Вещи и люди, которыми забита стена в моей камере, – безусловны, одномерны, процарапаны одной линией. Даже покойный Фрэнки. Даже Алекс Гринблат, Спаситель мира и знаменитый галерист. Ясин – другое дело. Ясин оперирует символами, которые сам же и создает при помощи рыб, вытащенных из океана. Его дурной глаз видит не то, что лежит на поверхности, а то, что скрыто внутри: в толще воды, в глубине рыбьего брюха. Ни одна вещь, которую я приняла из его рук, не была случайной. Ни бусина (темная, с зеленоватыми прожилками, так похожая по цвету на чертовски красивые глаза Алекса), ни ключ, открывший мне дверь к ночи со Спасителем мира, ни курительная трубка – до нее дело еще не дошло, но когда-нибудь придет и ее час.
Ясин вбивает колышки, а точнее – расставляет вехи.
Следуя за ними, переходя от одной к другой, можно резко изменить траекторию собственной жизни. Так было всегда, может, и на этот раз сработает?..
– Купи у него рыбу.
– Какую? – Доминик растерян.
– Любую. Выбери сам. И скажи, что это для меня. Для мадам, о которой ему приснился сон. С кошками, змеями и сломанными стрелами.
– Он должен вспомнить?
– Он вспомнит.
– А потом?
– Потом попроси его, чтобы он выпотрошил рыбу. Вспорол ей живот.
– А потом?
– Потом возьми то, что он достанет из рыбьего живота.
– Что он должен достать?
– Не знаю. Но чертовски хочу узнать.
– Я должен передать то, что он достанет из рыбьего живота, тебе?
– Хотелось бы… Трудно было получить свидание?
– Не стоит думать об этом, Саш'a. Я сделаю все, как ты сказала.
– Очень хочется курить.
– Разве ты куришь? – От удивления Доминик трясет подбородком.
– Как оказалось. Вот если бы ты достал мне сигарет! Хотя бы пачку.
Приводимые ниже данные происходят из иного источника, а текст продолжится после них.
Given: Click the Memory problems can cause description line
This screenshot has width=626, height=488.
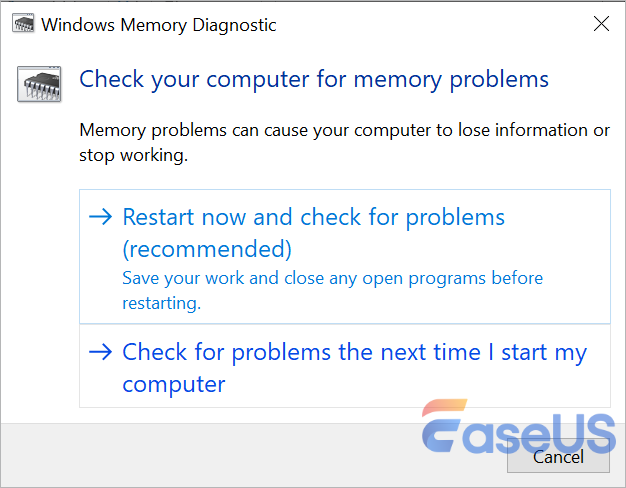Looking at the screenshot, I should tap(344, 131).
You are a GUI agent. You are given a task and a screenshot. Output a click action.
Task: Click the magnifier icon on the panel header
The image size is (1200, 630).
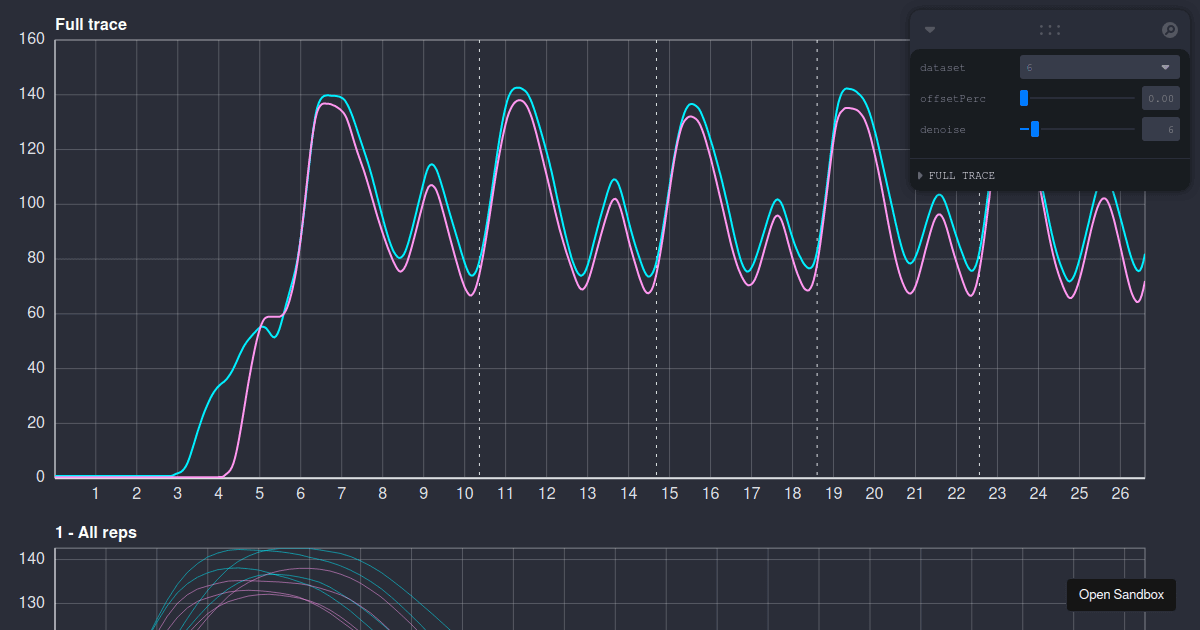pos(1168,30)
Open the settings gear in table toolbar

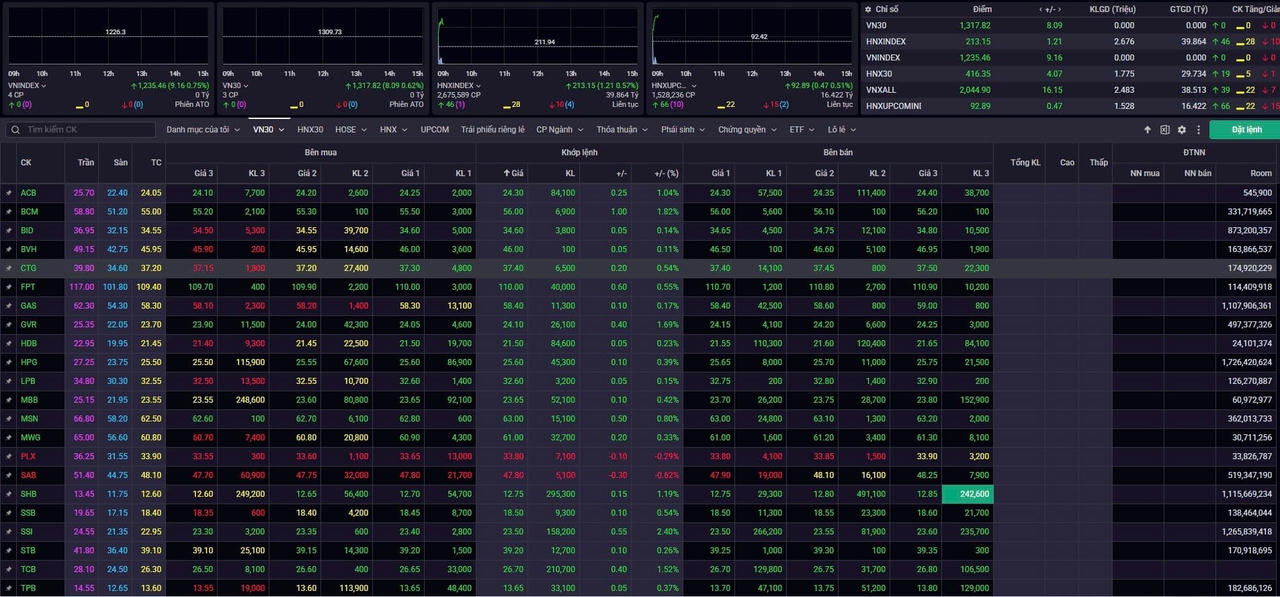[x=1182, y=130]
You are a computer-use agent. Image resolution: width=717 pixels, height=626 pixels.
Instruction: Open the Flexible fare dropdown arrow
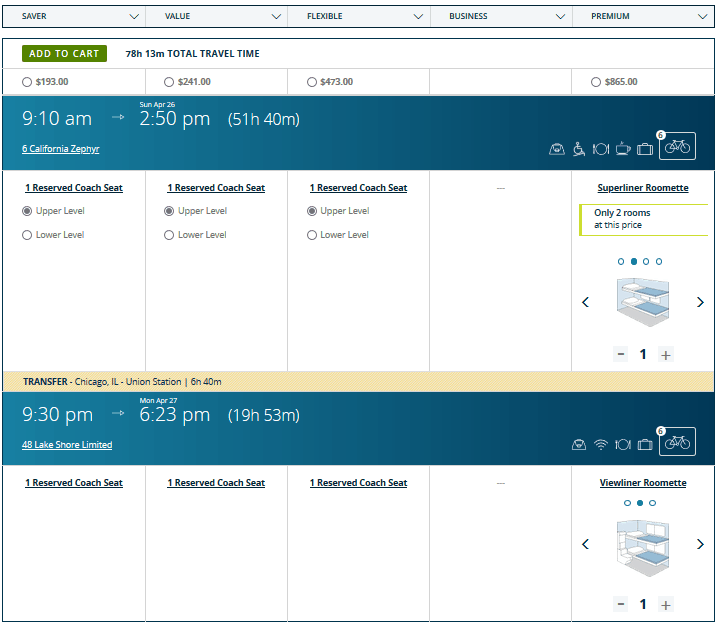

– Я достану сигареты. Какие именно?
– Любые. Желательно с фильтром.
– С фильтром. Я понял.
– Я надеюсь еще увидеть тебя, Доминик. Но если ничего не получится…
– Получится, обязательно получится!..
– Если не получится – я все равно благодарна тебе. Ты – единственное, что у меня есть…
…Медная монета диаметром около двух с половиной сантиметров. Квадратное отверстие посередине, стилизованное изображение лошади, больше похожее на наскальный рисунок. Два крупных развесистых иероглифа сверху и снизу – они идут по крупу лошади и по ее животу. На обратной стороне – четыре иероглифа попроще, сориентированные на стороны света. Монета довольно тяжела, в некоторых местах медь покрывает зеленый налет.
Монета до сих пор пахнет рыбой, и это совсем не то, что я ожидала увидеть.
Совсем не то.
Ее передает мне тот самый полицейский, который присутствовал на нашем с Домиником свидании. Передает тайком, во время раздачи обеда, состоящего из сухой лепешки и плошки с супом, или, вернее, мясным бульоном отвратительного серого цвета. Мой бизнес-ланч, то-то бы повеселился Алекс Гринблат, интересно, вспоминает ли он о моем существовании хоть изредка? Я слабо верю в это, да и сам Алекс отдалился, чертовски красивые глаза – не более чем фигура речи, даже воспоминанием их не назовешь. Теперь, когда мой мир сосредоточился на стене камеры, все люди воспринимаются не так, как раньше. Они и правда кажутся процарапанными одной линией, они состоят не из плоти и крови – из осыпающейся каменной крошки. Фантомы, стилизованные изображения. Наскальные рисунки, по технике ничем не отличающиеся от рисунка лошади на монете. В этом новом взгляде есть и свои преимущества: со стилизованным Алексом нельзя переспать, стилизованного Жюля нельзя уличить в банальной лжи, стилизованные спички нельзя зажечь, стилизованные негативы нельзя проявить, стилизованная кровь никого не может испугать, ее потеря никогда не приведет к смерти, сама смерть – тоже фантом.